▸ TASK TO COMPLETE:
Repeat only the lines below from the one containing "Task: Click the blue info circle icon" through the one containing "You are a computer-use agent. Screen", inclusive, exactly as written.

▸ Stored data entries:
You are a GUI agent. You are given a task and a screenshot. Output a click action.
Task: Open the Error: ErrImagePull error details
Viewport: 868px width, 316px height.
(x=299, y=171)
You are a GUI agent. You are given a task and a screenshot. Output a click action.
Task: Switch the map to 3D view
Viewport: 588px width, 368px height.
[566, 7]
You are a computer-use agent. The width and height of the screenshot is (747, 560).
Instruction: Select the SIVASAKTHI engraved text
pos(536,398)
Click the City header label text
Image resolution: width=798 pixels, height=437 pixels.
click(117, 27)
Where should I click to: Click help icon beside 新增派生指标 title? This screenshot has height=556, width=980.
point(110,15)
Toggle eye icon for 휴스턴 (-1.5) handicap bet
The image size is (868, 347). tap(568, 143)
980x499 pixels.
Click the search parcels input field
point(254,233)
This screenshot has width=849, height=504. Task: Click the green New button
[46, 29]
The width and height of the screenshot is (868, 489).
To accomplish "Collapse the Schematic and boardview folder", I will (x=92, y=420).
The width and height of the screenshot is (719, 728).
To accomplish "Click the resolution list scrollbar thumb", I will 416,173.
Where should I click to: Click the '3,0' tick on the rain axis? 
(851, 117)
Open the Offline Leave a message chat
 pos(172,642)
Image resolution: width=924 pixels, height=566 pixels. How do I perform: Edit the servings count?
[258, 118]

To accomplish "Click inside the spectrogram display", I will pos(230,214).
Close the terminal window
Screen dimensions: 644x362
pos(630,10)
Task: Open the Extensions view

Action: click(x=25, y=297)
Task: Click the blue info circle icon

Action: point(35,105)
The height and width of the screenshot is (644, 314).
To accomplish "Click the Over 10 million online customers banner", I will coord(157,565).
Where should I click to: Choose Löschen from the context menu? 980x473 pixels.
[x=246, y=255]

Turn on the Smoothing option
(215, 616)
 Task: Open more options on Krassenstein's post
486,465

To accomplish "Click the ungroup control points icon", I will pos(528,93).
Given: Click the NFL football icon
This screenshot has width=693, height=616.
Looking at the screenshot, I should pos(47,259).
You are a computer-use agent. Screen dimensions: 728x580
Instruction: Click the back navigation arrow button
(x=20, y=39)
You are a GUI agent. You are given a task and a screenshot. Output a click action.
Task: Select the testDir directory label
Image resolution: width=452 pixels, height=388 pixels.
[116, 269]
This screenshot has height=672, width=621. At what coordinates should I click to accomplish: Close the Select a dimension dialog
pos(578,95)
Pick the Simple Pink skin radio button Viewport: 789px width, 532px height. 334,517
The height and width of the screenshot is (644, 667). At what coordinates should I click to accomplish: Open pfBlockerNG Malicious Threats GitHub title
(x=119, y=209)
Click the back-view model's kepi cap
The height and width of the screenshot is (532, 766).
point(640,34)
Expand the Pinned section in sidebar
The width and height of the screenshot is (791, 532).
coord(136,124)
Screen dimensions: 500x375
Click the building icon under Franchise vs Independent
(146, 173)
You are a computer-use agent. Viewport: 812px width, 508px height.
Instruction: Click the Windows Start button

▸ THE ANSWER:
Task: Click the blue info circle icon

Action: point(35,105)
The height and width of the screenshot is (644, 314).
To accomplish "Click the Over 10 million online customers banner", I will coord(157,565).
Where should I click to: Choose Löschen from the context menu? 980x473 pixels.
[x=246, y=255]

Turn on the Smoothing option
(215, 616)
 Task: Open more options on Krassenstein's post
486,465

To accomplish "Click the ungroup control points icon", I will pos(528,93).
Given: Click the NFL football icon
This screenshot has width=693, height=616.
Looking at the screenshot, I should pos(47,259).
You are a computer-use agent. Screen dimensions: 728x580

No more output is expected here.